Speech is an ideal method for robotic control and communication. The speechrecognition
circuit we will outline, functions independently from the robot’s main
intelligence [central processing unit (CPU)]. This is a good thing because it doesn’t take
any of the robot’s main CPU processing power for word recognition. The CPU must
merely poll the speech circuit’s recognition lines occasionally to check if a command has
been issued to the robot. We can even improve upon this by connecting the recognition
line to one of the robot’s CPU interrupt lines. By doing this, a recognized word would
cause an interrupt, letting the CPU know a recognized word had been spoken. The
advantage of using an interrupt is that polling the circuit’s recognition line occasionally
would no longer be necessary, further reducing any CPU overhead.
Why build robots?
Robots are indispensable in many manufacturing industries. The reason is that the cost
per hour to operate a robot is a fraction of the cost of the human labor needed to perform
the same function. More than this, once programmed, robots repeatedly perform
functions with a high accuracy that surpasses that of the most experienced human
operator. Human operators are, however, far more versatile. Humans can switch job tasks
easily. Robots are built and programmed to be job specific. You wouldn’t be able to
program a welding robot to start counting parts in a bin. Today’s most advanced
industrial robots will soon become “dinosaurs.” Robots are in the infancy stage of their
evolution. As robots evolve, they will become more versatile, emulating the human
capacity and ability to switch job tasks easily. While the personal computer has made an
indelible mark on society, the personal robot hasn’t made an appearance. Obviously
there’s more to a personal robot than a personal computer. Robots require a combination
of elements to be effective: sophistication of intelligence, movement, mobility,
navigation, and purpose.
SPEECH RECOGNITION TYPES AND STYLES
Voice enabled devices basically use the principal of speech recognition.It is the process
of electronically converting a speech waveform (as the realization of a linguistic
expression) into words (as a best-decoded sequence of linguistic units).
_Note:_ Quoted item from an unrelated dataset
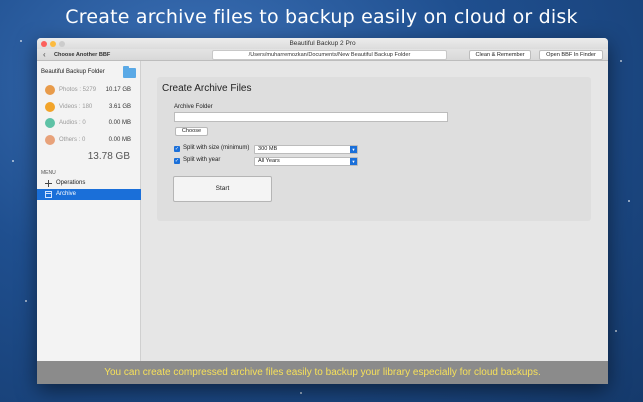 This screenshot has width=643, height=402. I want to click on archive-icon, so click(48, 194).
Converting a speech waveform into a sequence of words involves several essential steps:
1. A microphone picks up the signal of the speech to be recognized and converts it
into an electrical signal. A modern speech recognition system also requires that
the electrical signal be represented digitally by means of an analog-to-digital
(A/D) conversion process, so that it can be processed with a digital computer or a
microprocessor.
2. This speech signal is then analyzed (in the analysis block) to produce a
representation consisting of salient features of the speech. The most prevalent
feature of speech is derived from its short-time spectrum, measured successively
over short-time windows of length 20–30 milliseconds overlapping at intervals of
10–20 ms. Each short-time spectrum is transformed into a feature vector, and the
temporal sequence of such feature vectors thus forms a speech pattern.
3. The speech pattern is then compared to a store of phoneme patterns or models
through a dynamic programming process in order to generate a hypothesis (or a
number of hypotheses) of the phonemic unit sequence. (A phoneme is a basic unit
of speech and a phoneme model is a succinct representation of the signal that
corresponds to a phoneme, usually embedded in an utterance.) A speech signal
inherently has substantial variations along many dimensions.
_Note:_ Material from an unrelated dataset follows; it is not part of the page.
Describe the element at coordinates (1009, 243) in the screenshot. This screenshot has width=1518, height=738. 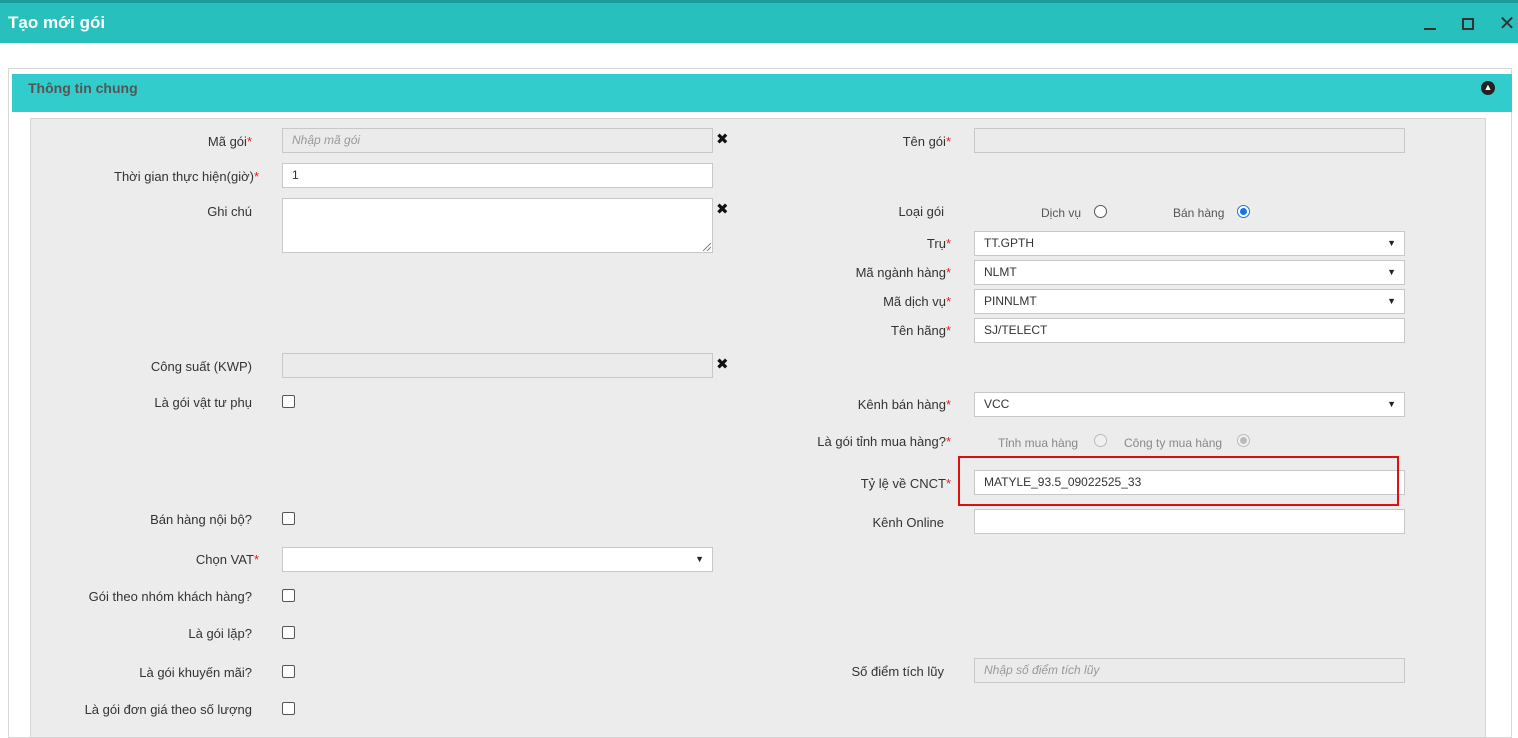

DIFFERENCES IN THE VOICES OF DIFFERENT PEOPLE:-
The voice of a man differs from the voice of a woman that again differs from the
voice of a baby. Different speakers have different vocal tracts and source physiology.
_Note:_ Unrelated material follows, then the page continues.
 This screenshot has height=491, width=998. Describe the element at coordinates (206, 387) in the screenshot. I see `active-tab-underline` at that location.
Electrically speaking, the difference is in frequency. Women and babies tend to speak at
higher frequencies from that of men.
DIFFERENCES IN THE LOUDNESS OF SPOKEN WORDS:-
No two persons speak with the same loudness. One person will constantly go on
speaking in a loud manner while another person will speak in a light tone. Even if the
same person speaks the same word on two different instants, there is no guarantee that he
will speak the word with the same loudness at the different instants. The problem of
loudness also depends on the distance the microphone is held from the user's mouth.